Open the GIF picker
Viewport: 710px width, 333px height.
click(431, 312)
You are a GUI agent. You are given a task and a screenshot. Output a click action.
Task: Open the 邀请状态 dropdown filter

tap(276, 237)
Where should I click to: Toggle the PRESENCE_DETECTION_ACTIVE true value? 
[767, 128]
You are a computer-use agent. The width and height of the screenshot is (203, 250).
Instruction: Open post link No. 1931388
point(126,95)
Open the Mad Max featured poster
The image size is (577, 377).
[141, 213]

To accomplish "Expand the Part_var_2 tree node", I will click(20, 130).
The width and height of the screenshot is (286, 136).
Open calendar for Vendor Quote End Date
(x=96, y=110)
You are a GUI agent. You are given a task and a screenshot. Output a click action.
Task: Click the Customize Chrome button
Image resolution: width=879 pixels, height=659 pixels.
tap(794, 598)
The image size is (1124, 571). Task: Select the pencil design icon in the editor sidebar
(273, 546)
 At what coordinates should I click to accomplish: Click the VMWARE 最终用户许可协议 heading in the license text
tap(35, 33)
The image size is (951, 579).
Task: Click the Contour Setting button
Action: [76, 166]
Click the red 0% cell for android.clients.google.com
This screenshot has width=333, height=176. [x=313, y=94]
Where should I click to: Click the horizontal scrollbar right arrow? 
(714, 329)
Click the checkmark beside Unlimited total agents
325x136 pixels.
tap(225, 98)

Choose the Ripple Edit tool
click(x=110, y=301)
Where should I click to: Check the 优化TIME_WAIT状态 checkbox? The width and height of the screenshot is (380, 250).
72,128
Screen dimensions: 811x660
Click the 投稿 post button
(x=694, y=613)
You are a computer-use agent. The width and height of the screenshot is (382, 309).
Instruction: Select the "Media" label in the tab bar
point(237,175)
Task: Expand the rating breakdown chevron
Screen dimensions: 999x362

+---+

# [The problem]
Your answer should hold exactly the lines from the one containing "The width and height of the screenshot is (286, 136)." to the last line of the data, both included, and no others.

# [Exercise answer]
The width and height of the screenshot is (286, 136).
Open calendar for Vendor Quote End Date
(x=96, y=110)
You are a GUI agent. You are given a task and a screenshot. Output a click action.
Task: Click the Customize Chrome button
Image resolution: width=879 pixels, height=659 pixels.
tap(794, 598)
The image size is (1124, 571). Task: Select the pencil design icon in the editor sidebar
(273, 546)
 At what coordinates should I click to accomplish: Click the VMWARE 最终用户许可协议 heading in the license text
tap(35, 33)
The image size is (951, 579).
Task: Click the Contour Setting button
Action: [76, 166]
Click the red 0% cell for android.clients.google.com
This screenshot has width=333, height=176. [x=313, y=94]
Where should I click to: Click the horizontal scrollbar right arrow? 
(714, 329)
Click the checkmark beside Unlimited total agents
325x136 pixels.
tap(225, 98)

Choose the Ripple Edit tool
click(x=110, y=301)
Where should I click to: Check the 优化TIME_WAIT状态 checkbox? The width and height of the screenshot is (380, 250).
72,128
Screen dimensions: 811x660
Click the 投稿 post button
(x=694, y=613)
You are a computer-use agent. The width and height of the screenshot is (382, 309).
Instruction: Select the "Media" label in the tab bar
point(237,175)
Task: Expand the rating breakdown chevron
Screen dimensions: 999x362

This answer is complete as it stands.